Father Murphy couldn’t stand those deep blue eyes studying him. But the glance was so capturing that he could not take his eyes off either. The moment lasted only for a few minutes. But it felt like hours. Father Murphy tried to keep still, but he felt like Mary had drilled herself deep into his soul. Even to those kind of thoughts, to which she should not have. She was still seeking with her eyes an answer to the question. Then within seconds the eyes were sliding downwards. Mary started speaking softly:
-I am a really naughty bitch. Though everyone seems to think I am some kind of an angel. “You are too nice to live in this place” they tell me. But then I caused this to these other unfortunates.
-How can you be sure that all this has happened because of you, My Child? Or is it your guilty feeling behind this? Father Murphy was wrinkling his eyebrows. Mary was staring at the floor with tired eyes. Then she raised her head with a depressive outlook and said with a stern voice:
-All this hell in the East End started when Joe lost his job in August. He was fired because of a theft… Mary’s eyes told about a guilty feeling: -He had no savings. So I had to go back to the sell-out. Joe was still living with me. But you could see what he was thinking. Then came the first murder… When Joe read me about Polly, I just knew it was it. He was different from his Paris days, but somehow the method seemed to have been the same. Especially that leather apron and the scripts about the Jews are just like his doings. I have heard that the text was written in a very civilised manner. You still think, that upper-class gentlemen and madames are more moral people than the others, Father? Mmh… and Annie would have died of tuberculosis within days. Even with her own knife… Liz was from Scandinavia or somewhere… To come to die in this place.
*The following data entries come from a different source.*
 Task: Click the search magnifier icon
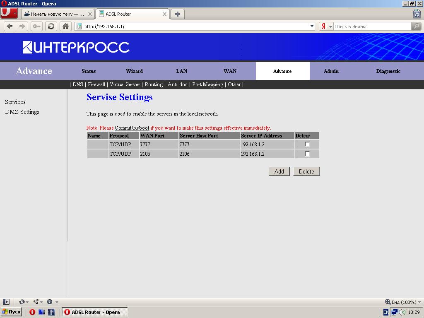coord(417,26)
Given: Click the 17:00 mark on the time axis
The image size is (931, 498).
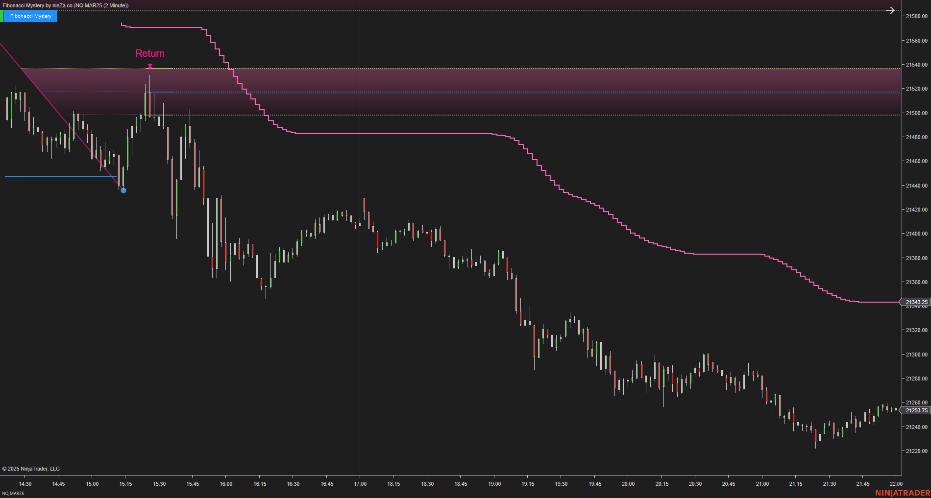Looking at the screenshot, I should click(360, 484).
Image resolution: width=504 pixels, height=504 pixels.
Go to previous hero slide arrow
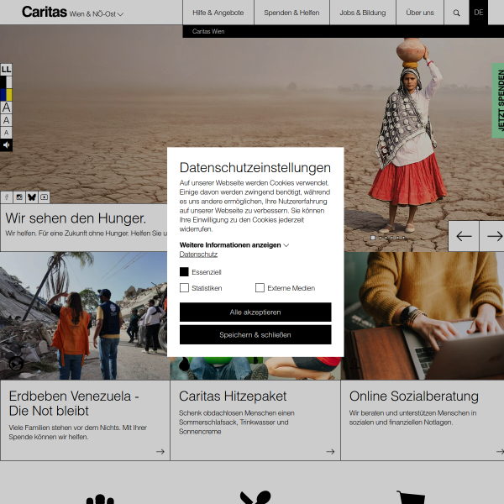[x=464, y=236]
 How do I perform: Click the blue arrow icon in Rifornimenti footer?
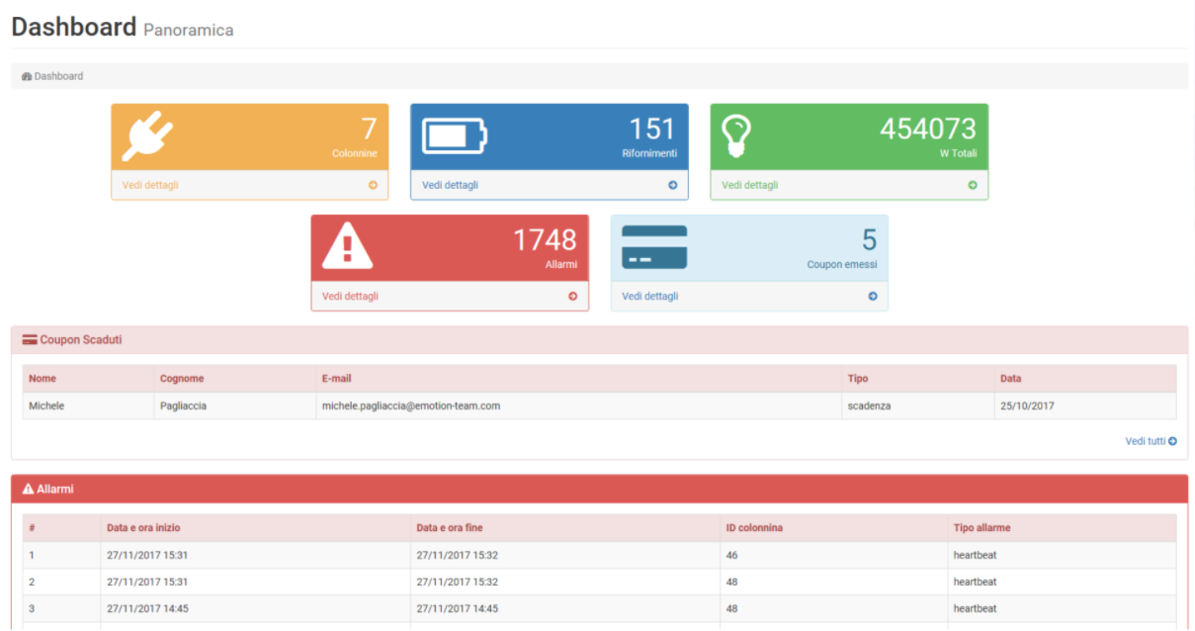click(672, 185)

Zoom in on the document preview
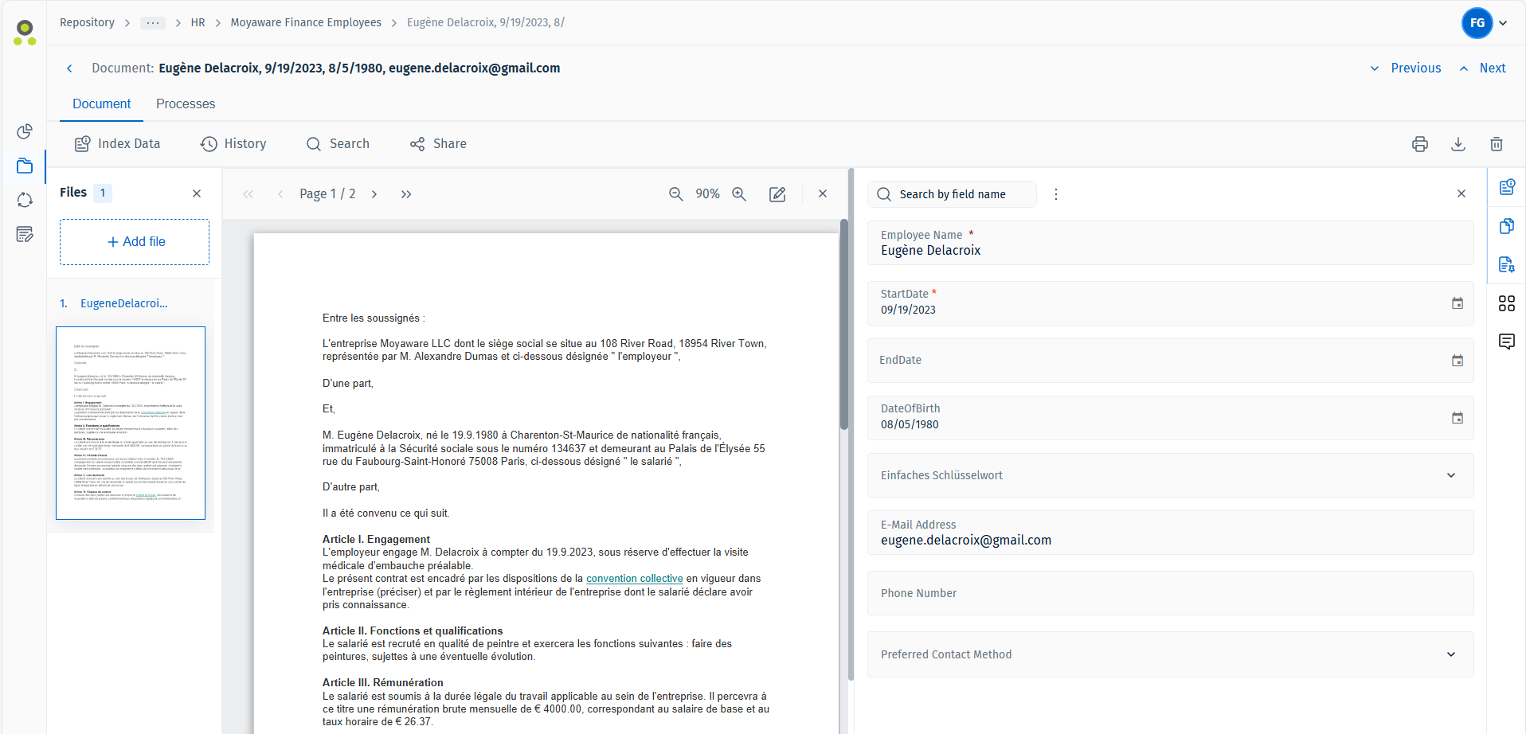coord(739,193)
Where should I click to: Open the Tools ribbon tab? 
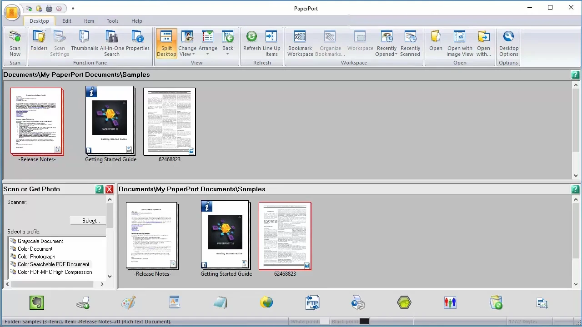[x=113, y=21]
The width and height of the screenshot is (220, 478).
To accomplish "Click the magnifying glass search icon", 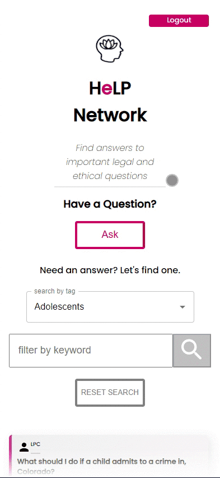I will (191, 350).
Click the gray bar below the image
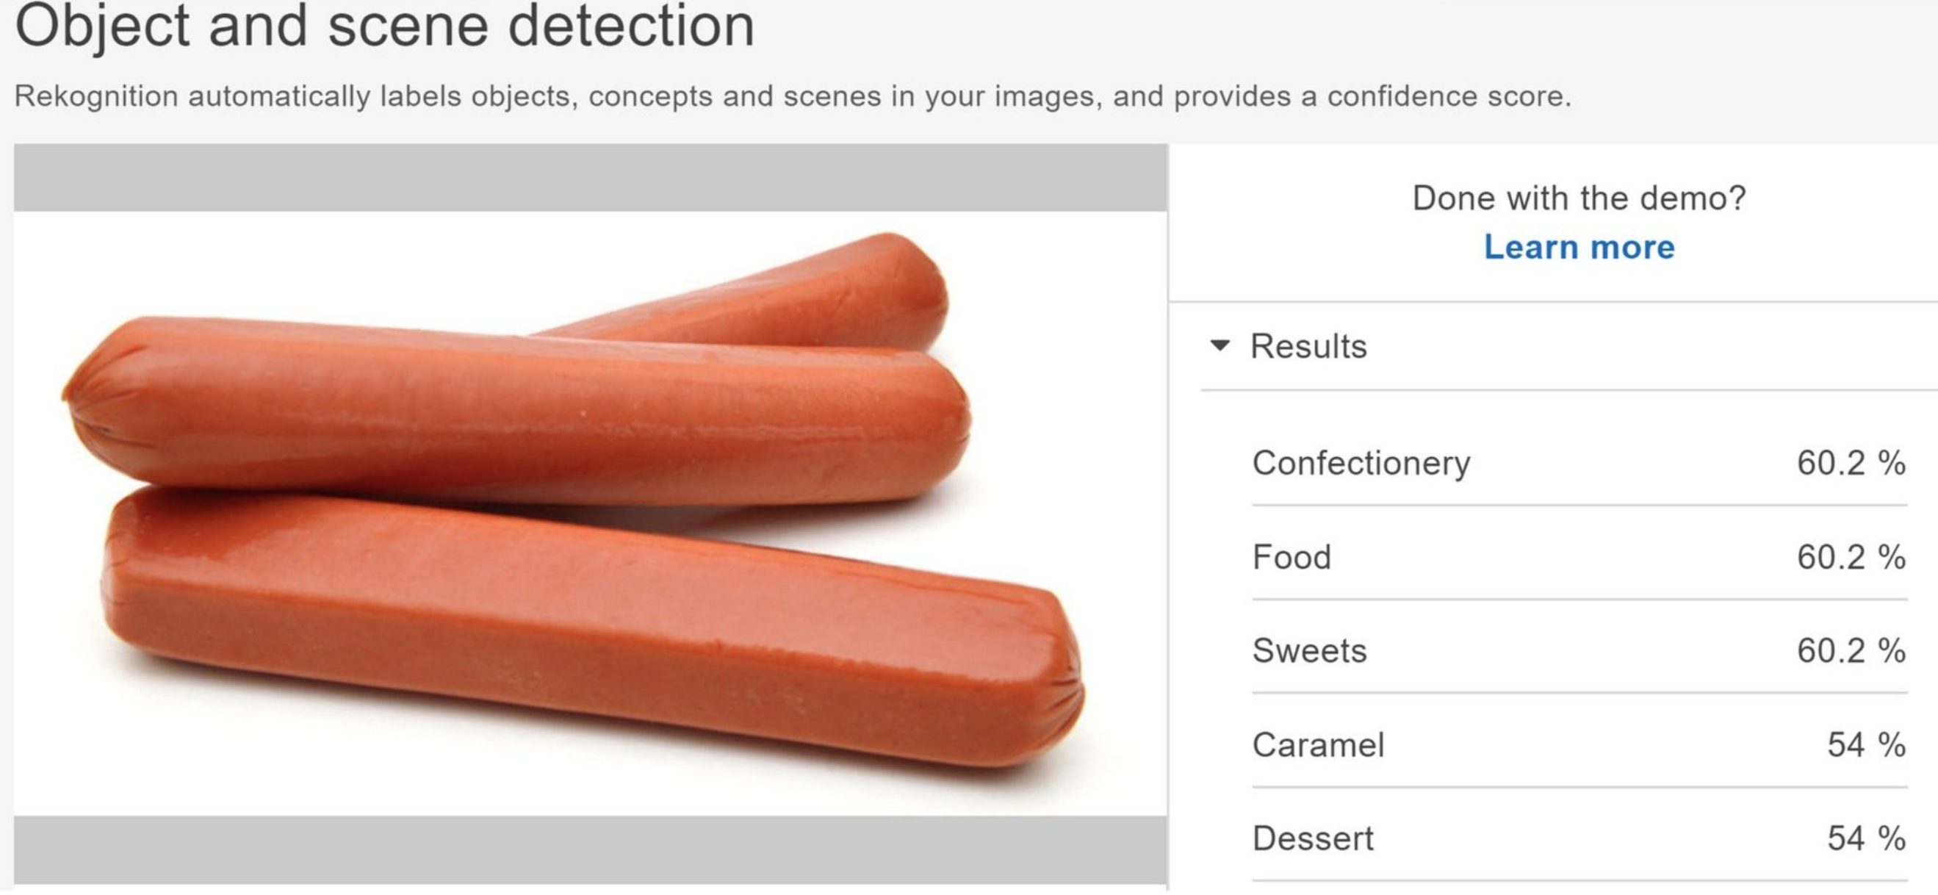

Outsiders just like one… Some think she was not one of them. But the complaint letter of “interruption” was definitely his and then… I had spoken sometimes to L’il-Katie. She got killed probably because he was tracing me… In the dark of the East End you can make mistakes even about height. Especially if you are in the mood for that kind of… Mary was watching at Father Murphy’s wondering face.
-Li’l-Katie really used a fake name called Mary Ann. Not far away from my name, isn’t it, Father? Unfortunately she also used my family-name and she would have died soon as well… Father, I wonder if you could stand there sober for a long time! Even I cannot have stood there all the time without a drink. A probable lifetime in the East End for kids is about five years. Father, we are living worse than canned sardines.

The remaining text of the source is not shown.